本演習の課題 —
a) 読解文をもとに、次の問いに答えよ。
(i) 記事の投稿日時はいつか。
(ii) 今年のノーベル平和賞はどの機関に贈られたか。
(iii) 化学兵器禁止条約の加盟国は、シリアを含めて何か国か。
b) 読解文のうち、「政治、経済から音楽全般の評論」で始まり「学兵器禁止機関)が授賞した。」で終わる部分を、一字も変えずに書き写せ。

読解文 —
+ + + + + + +

いのしし くん。

政治、経済から音楽全般の評論
ultimate one in the cos-mos

ノーベル平和賞の推移。 transition of nobel peace prize

2013-10-12 19:53:47 | 日記
 (1)今年のノーベル平和賞は、現在内戦状態のシリア国内で化学兵器の廃棄活動を実施中のOPCW(化学兵器禁止機関)が授賞した。
 今回あらたに加盟したシリアを含めて190か国が加盟する化学兵器禁止条約にもとづく監視、査察実施機関であり、シリア政府の同意、申告にもとづきシリア国内での化学兵器の廃棄活動が結果として米国ほかのシリア軍事介入拡大を回避した平和活動が評価された。

+ + + + + + +

表示データ —

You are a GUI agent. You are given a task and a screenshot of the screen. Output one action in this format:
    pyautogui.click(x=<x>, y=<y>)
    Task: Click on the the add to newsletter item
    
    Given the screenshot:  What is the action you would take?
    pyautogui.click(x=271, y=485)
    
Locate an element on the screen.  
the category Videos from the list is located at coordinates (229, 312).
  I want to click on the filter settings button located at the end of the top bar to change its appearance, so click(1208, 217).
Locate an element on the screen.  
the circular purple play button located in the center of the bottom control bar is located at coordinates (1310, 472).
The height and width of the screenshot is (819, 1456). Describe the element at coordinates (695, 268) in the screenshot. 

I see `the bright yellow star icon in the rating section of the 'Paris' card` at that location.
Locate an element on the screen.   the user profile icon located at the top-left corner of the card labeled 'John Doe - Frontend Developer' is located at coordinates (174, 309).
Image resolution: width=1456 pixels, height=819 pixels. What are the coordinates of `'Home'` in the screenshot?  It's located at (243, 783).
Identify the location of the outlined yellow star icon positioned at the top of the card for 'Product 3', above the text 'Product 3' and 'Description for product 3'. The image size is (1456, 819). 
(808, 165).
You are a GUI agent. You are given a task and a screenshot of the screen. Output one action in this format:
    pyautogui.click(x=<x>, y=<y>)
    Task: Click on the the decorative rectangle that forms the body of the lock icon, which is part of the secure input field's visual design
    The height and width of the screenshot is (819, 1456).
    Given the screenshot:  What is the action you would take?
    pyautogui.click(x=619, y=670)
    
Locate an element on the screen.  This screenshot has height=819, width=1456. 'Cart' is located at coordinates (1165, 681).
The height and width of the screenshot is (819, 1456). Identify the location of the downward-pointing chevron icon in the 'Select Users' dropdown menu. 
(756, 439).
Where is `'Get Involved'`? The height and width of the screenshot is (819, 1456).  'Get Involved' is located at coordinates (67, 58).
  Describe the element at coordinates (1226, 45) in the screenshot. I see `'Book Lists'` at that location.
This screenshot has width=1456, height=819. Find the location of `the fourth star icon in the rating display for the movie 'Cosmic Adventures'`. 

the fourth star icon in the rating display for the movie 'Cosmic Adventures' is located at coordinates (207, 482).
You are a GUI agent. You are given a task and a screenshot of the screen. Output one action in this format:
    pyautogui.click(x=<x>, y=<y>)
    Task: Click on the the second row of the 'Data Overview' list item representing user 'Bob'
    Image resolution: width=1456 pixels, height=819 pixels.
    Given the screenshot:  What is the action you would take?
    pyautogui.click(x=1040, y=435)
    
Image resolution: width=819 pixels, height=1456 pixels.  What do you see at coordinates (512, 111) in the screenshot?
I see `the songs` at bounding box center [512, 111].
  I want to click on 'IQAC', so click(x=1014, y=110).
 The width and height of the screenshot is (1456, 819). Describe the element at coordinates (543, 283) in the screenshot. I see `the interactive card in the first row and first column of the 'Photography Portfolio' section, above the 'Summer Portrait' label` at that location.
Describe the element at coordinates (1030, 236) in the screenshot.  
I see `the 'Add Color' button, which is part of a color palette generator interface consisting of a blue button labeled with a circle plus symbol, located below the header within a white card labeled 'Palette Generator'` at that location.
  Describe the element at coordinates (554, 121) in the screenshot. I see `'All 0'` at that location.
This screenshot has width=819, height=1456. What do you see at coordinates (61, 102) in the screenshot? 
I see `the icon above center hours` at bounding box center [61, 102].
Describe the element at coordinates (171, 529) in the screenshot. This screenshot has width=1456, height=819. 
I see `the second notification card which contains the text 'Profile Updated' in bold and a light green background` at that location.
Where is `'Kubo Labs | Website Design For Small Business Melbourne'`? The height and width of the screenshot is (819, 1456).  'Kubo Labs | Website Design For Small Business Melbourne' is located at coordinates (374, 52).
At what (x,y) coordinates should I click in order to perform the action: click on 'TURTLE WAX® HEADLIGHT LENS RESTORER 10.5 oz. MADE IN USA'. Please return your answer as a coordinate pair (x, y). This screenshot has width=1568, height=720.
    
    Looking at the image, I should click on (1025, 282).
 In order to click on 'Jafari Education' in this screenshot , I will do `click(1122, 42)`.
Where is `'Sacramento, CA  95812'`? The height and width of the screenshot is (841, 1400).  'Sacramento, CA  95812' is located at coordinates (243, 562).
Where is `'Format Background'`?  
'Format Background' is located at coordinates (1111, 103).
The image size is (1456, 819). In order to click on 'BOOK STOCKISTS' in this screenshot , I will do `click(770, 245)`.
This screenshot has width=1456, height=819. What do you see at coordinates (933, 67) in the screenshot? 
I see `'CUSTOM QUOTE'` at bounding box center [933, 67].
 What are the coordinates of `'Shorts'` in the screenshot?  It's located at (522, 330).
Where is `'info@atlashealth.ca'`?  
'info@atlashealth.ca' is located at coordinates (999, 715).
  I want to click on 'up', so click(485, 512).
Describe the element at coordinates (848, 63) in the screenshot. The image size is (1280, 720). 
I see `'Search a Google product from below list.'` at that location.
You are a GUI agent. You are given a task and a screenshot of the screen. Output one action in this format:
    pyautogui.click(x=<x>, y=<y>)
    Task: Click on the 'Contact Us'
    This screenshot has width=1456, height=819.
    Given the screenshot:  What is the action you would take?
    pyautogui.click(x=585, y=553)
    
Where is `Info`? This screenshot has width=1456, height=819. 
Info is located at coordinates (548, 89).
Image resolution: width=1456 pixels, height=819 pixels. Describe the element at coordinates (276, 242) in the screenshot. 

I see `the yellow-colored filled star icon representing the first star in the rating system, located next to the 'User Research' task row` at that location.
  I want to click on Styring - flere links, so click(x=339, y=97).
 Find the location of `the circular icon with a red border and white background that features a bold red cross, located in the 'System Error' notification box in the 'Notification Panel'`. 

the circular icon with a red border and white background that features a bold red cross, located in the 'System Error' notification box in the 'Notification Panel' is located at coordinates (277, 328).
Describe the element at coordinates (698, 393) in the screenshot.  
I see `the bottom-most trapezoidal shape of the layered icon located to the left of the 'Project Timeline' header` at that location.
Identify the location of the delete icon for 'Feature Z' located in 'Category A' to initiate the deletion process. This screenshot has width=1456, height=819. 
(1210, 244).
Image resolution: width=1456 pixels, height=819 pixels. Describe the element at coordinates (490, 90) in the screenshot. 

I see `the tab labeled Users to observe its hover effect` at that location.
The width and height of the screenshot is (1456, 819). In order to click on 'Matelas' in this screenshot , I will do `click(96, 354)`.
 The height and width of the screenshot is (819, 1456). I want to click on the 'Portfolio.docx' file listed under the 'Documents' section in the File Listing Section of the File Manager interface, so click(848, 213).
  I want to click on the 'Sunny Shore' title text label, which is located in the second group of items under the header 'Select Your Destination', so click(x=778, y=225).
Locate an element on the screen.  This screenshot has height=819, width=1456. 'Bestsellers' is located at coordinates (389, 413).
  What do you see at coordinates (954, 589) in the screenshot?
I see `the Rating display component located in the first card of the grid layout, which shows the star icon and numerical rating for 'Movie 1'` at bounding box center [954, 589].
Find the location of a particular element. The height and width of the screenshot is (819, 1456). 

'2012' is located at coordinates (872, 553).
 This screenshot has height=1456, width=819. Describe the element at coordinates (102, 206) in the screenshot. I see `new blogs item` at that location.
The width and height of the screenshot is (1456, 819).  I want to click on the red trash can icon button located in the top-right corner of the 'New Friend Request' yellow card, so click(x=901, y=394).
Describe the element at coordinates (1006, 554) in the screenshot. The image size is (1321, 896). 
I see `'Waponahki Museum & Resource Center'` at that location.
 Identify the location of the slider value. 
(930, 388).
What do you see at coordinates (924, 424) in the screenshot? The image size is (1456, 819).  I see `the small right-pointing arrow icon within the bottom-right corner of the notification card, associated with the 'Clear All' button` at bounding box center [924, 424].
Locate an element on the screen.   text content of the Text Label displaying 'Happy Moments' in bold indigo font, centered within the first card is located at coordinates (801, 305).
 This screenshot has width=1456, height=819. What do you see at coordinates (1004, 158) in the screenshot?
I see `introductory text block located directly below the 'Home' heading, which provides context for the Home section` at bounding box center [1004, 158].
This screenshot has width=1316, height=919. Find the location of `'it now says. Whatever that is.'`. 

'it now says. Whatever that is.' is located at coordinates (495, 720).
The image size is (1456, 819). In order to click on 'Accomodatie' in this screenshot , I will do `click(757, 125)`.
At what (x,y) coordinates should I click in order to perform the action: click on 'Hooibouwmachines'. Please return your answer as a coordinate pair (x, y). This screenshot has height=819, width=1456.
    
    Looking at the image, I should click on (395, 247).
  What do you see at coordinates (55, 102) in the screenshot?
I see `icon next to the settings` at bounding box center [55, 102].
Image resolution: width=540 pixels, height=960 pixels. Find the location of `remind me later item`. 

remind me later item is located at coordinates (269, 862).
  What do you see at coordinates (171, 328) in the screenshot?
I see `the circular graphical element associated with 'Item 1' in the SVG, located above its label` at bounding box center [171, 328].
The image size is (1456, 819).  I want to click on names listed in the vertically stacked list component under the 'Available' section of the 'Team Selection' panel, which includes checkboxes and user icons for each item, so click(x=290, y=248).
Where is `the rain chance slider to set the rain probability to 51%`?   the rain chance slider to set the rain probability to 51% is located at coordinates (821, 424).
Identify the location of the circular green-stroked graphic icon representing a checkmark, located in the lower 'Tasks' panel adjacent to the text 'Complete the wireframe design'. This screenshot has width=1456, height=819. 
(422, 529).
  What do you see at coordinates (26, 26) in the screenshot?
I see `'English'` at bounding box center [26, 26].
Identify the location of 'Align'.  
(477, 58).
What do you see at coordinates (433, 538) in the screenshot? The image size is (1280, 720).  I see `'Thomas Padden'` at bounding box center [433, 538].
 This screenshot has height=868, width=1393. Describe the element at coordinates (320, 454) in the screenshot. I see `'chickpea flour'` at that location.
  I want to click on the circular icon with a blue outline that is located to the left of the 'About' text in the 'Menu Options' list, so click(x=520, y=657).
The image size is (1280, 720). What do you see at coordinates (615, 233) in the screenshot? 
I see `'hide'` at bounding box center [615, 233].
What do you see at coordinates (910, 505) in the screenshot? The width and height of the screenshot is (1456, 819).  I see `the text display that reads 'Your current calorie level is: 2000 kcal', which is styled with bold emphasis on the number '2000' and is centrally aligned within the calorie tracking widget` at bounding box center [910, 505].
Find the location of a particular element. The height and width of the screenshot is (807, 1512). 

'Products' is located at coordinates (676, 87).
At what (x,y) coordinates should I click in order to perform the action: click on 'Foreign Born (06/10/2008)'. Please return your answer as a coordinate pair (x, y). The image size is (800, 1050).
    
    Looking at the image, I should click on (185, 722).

+ + + + + + +

回答一覧 —
a)
(i) 投稿日時は2013-10-12 19:53:47である。
(ii) OPCW(化学兵器禁止機関)に贈られた。
(iii) 190か国である。

b)
政治、経済から音楽全般の評論
ultimate one in the cos-mos

ノーベル平和賞の推移。 transition of nobel peace prize

2013-10-12 19:53:47 | 日記
 (1)今年のノーベル平和賞は、現在内戦状態のシリア国内で化学兵器の廃棄活動を実施中のOPCW(化学兵器禁止機関)が授賞した。